• [TASK DATA]
*-*-*

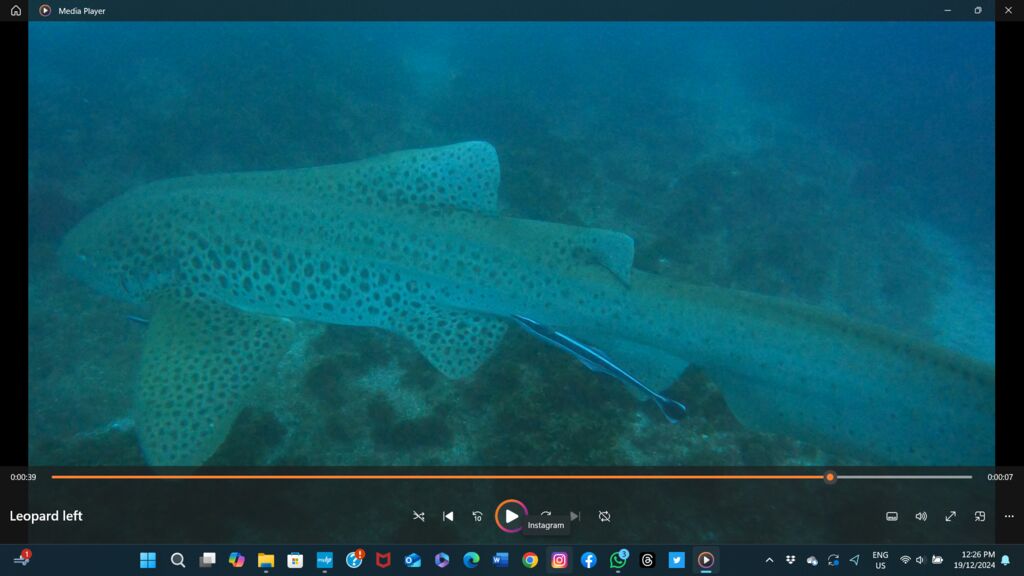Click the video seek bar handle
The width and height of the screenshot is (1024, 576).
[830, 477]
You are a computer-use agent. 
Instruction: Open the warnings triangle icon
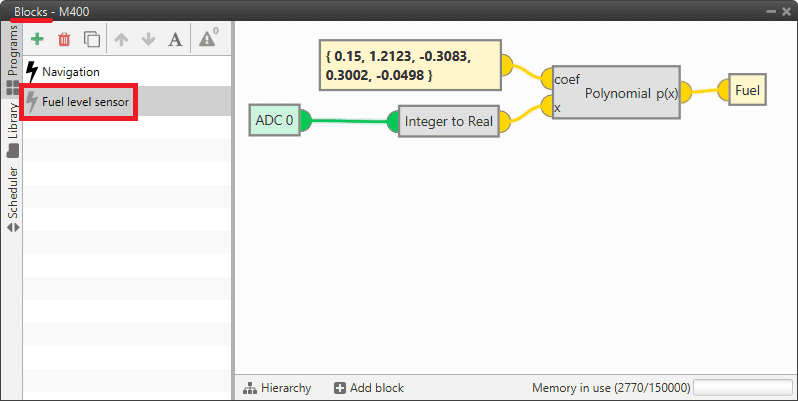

*-*-*

• [WHAT THE TASK REQUIRES] Please copy down every line of the records above word for word, leaving out the pictures.

• [OUTPUT]
Click the video seek bar handle
The width and height of the screenshot is (1024, 576).
[830, 477]
You are a computer-use agent. 
Instruction: Open the warnings triangle icon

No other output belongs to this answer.